## 수행할 작업
아래 기록 중 "word"라는 단어가 포함된 줄을 모두 찾아 한 줄씩 옮겨 적으십시오.

------ 제공 자료

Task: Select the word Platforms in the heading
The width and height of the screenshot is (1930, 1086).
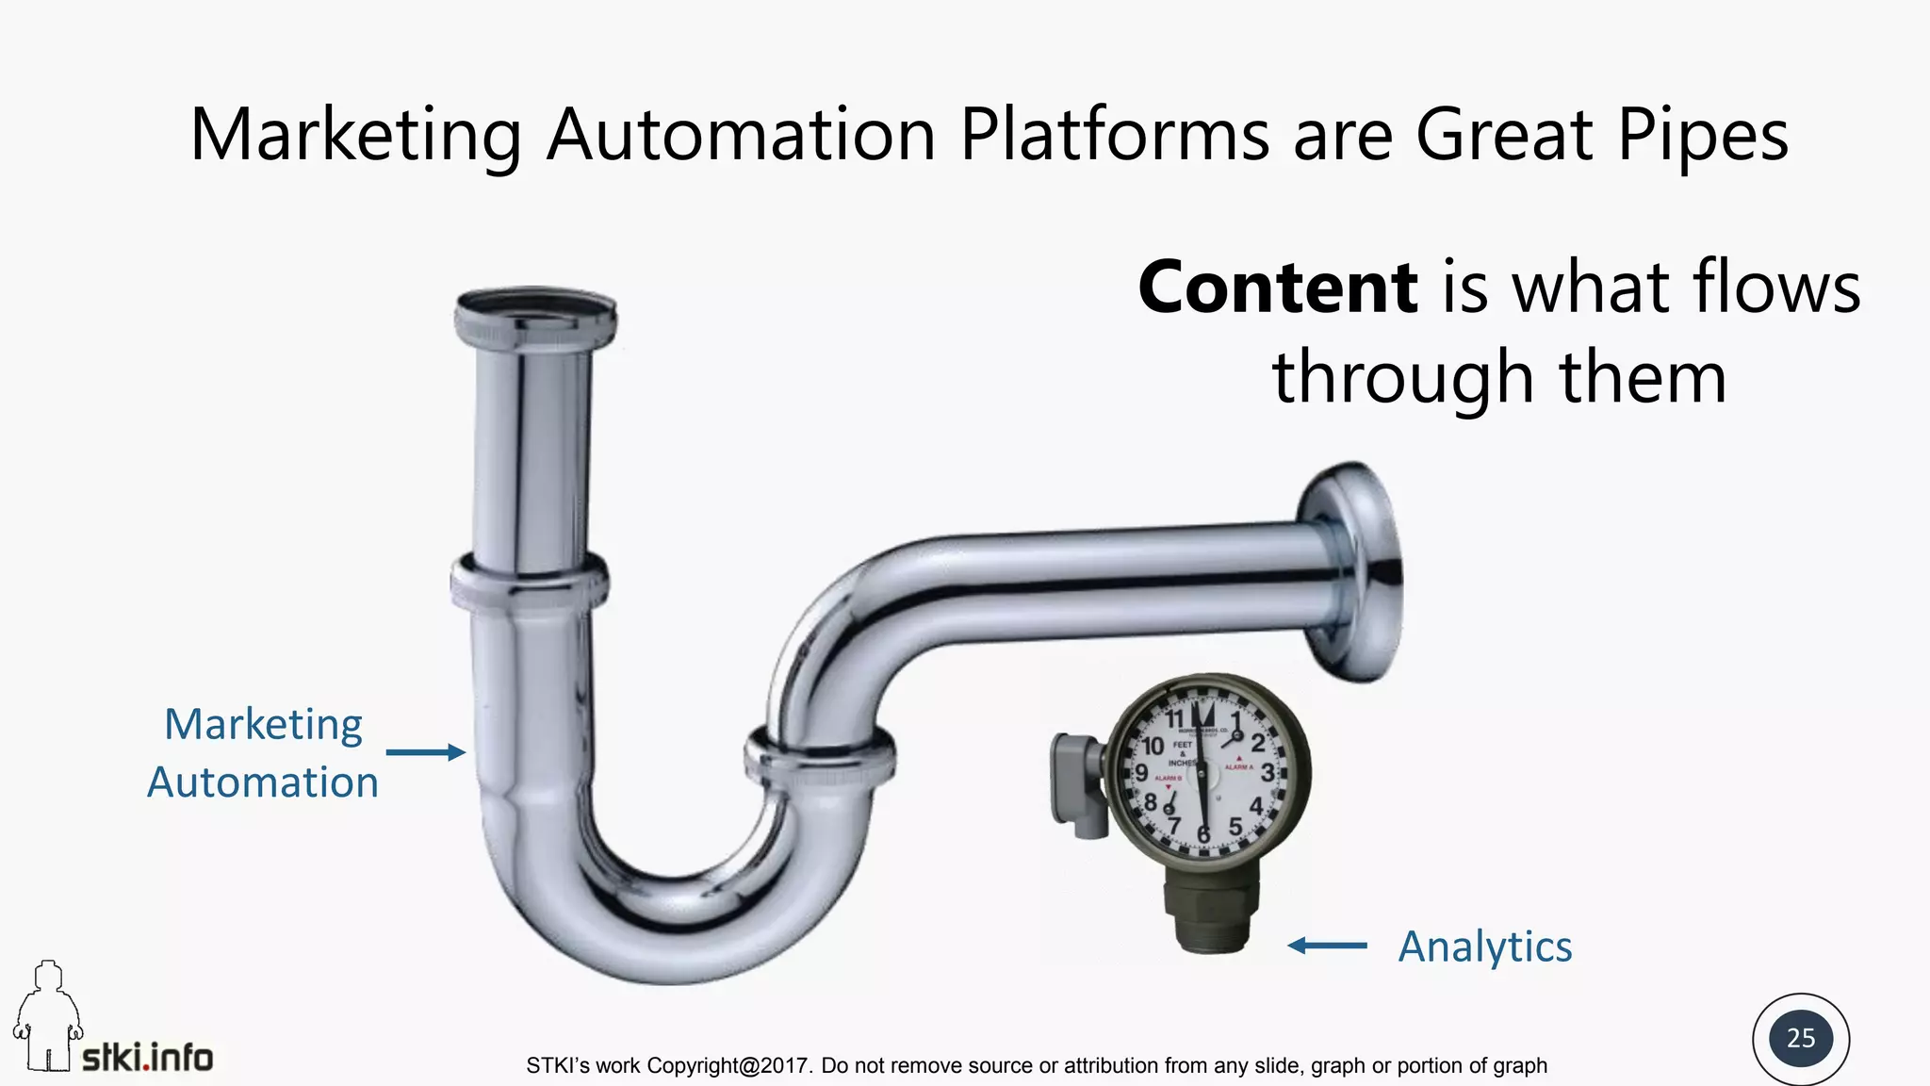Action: [1114, 135]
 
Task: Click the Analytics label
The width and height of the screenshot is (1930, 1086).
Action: [1484, 946]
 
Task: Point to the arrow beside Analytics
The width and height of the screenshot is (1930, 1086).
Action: [1327, 945]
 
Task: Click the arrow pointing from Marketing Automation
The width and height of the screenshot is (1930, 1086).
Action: [426, 752]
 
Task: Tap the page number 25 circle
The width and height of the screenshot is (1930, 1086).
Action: [1800, 1038]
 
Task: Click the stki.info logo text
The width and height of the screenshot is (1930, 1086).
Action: [148, 1058]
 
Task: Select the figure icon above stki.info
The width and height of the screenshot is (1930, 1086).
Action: [47, 1013]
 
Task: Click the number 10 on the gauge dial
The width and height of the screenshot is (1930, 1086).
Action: [1153, 746]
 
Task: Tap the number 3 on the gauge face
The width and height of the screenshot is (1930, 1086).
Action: [1267, 774]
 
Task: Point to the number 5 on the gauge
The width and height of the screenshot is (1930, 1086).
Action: [1235, 827]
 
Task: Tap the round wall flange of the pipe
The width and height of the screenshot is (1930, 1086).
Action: [1353, 571]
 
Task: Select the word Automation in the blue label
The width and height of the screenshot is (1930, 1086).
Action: [263, 782]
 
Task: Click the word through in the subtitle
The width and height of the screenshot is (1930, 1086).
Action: [1403, 377]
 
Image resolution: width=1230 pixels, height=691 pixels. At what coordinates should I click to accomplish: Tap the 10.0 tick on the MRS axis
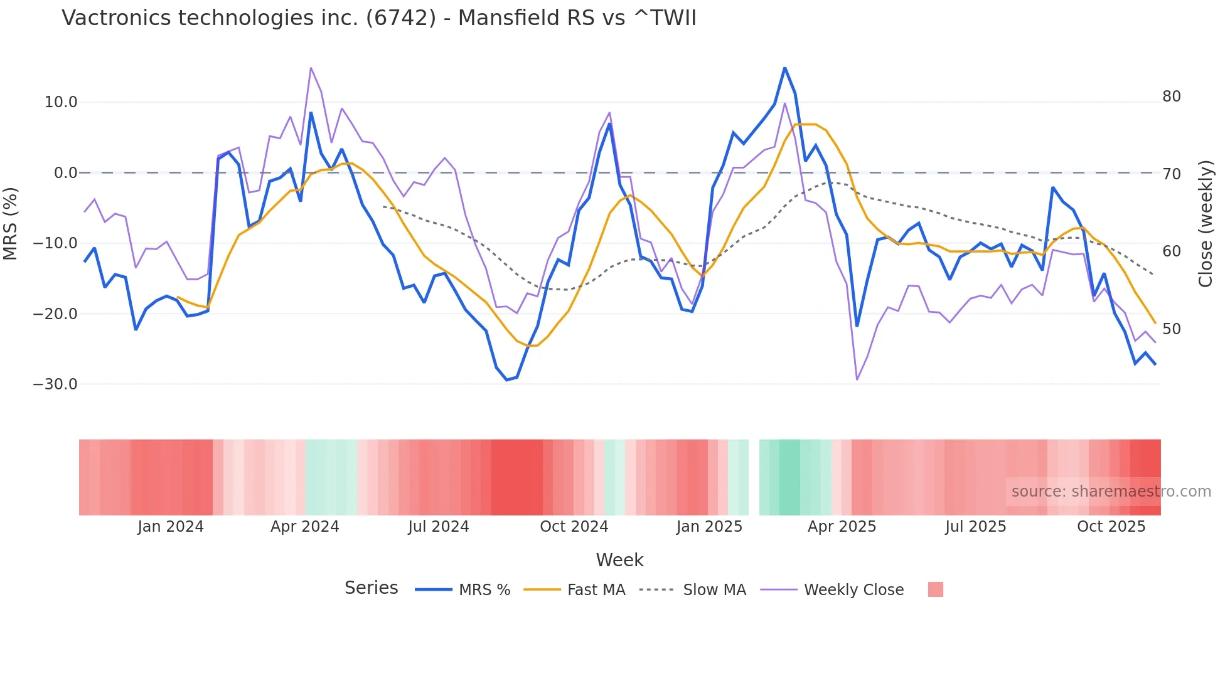pyautogui.click(x=61, y=102)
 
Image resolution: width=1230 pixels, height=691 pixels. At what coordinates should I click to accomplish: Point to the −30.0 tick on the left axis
pyautogui.click(x=55, y=384)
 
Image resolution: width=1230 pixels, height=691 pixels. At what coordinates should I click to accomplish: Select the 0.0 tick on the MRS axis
pyautogui.click(x=65, y=173)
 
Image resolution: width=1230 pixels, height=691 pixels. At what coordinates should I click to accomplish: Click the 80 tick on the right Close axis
pyautogui.click(x=1171, y=97)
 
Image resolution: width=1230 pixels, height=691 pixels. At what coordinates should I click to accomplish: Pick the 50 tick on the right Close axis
pyautogui.click(x=1171, y=329)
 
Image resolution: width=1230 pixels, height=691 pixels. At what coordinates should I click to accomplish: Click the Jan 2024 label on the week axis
pyautogui.click(x=171, y=527)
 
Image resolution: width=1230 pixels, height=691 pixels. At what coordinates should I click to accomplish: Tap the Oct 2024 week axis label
pyautogui.click(x=574, y=527)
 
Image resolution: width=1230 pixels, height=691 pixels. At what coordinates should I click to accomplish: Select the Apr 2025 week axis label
pyautogui.click(x=842, y=527)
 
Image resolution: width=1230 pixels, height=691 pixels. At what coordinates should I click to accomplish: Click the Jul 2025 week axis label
pyautogui.click(x=975, y=527)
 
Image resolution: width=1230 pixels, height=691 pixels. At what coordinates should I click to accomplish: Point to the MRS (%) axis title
pyautogui.click(x=11, y=224)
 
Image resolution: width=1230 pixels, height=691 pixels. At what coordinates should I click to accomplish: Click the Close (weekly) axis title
pyautogui.click(x=1205, y=224)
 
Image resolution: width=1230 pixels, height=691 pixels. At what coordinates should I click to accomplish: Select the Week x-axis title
pyautogui.click(x=619, y=560)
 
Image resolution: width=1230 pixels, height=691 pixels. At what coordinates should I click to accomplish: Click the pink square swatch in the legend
pyautogui.click(x=935, y=589)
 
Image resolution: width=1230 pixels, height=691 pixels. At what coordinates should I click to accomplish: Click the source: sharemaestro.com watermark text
pyautogui.click(x=1111, y=492)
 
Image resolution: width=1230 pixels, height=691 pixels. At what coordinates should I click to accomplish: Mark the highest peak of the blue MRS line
pyautogui.click(x=785, y=68)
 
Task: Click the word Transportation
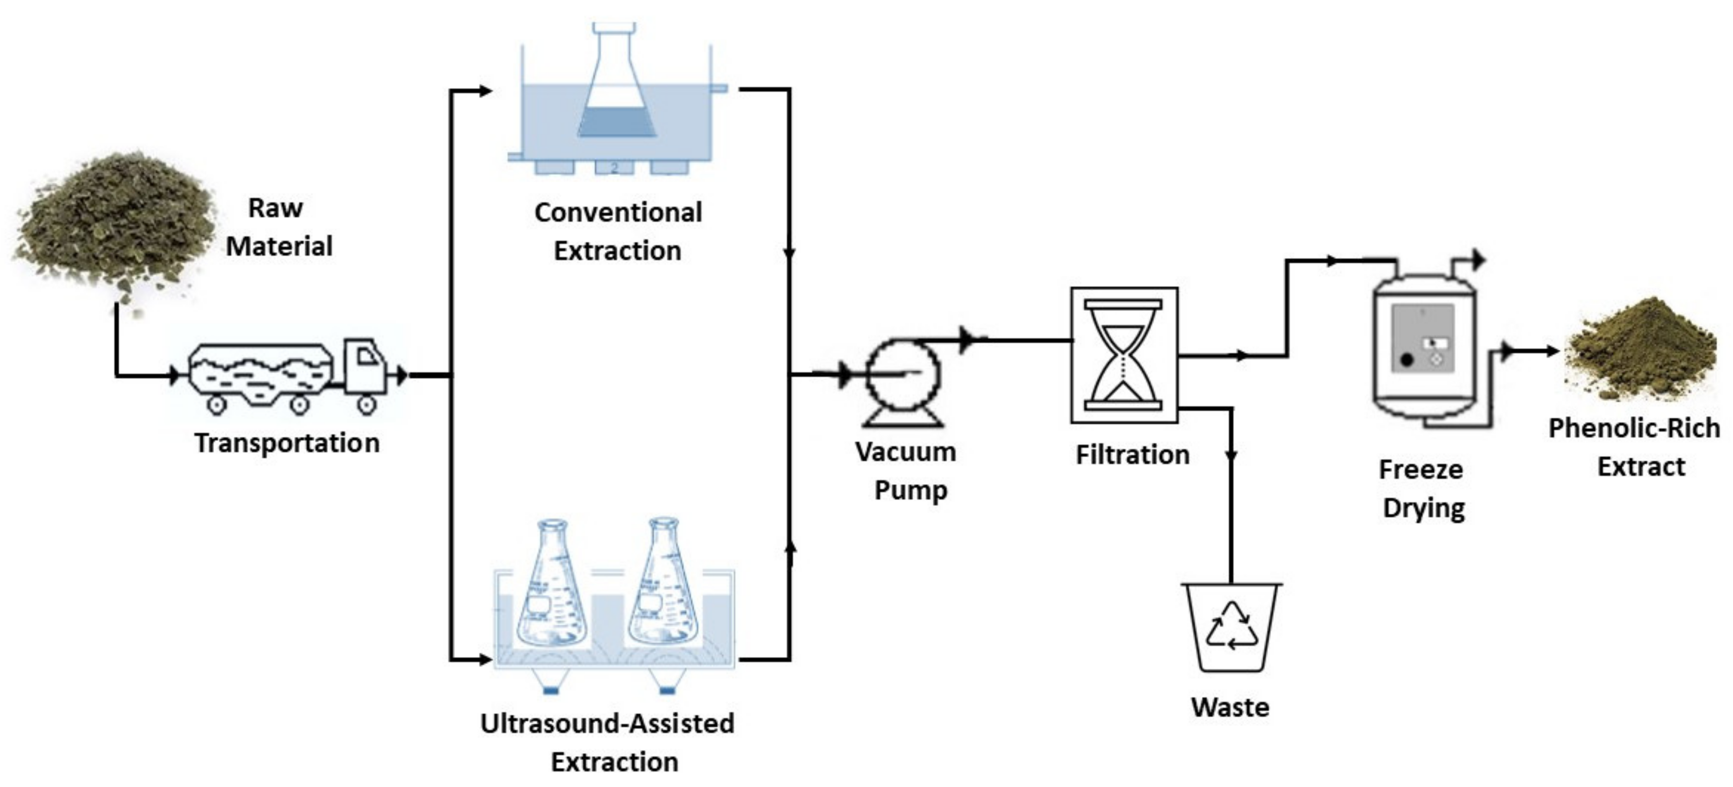click(x=287, y=443)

------------

## 예상 답변
Task: Select the word Platforms in the heading
Task: Select the word Automation in the blue label
Task: Click the word through in the subtitle
Task: Click the word Transportation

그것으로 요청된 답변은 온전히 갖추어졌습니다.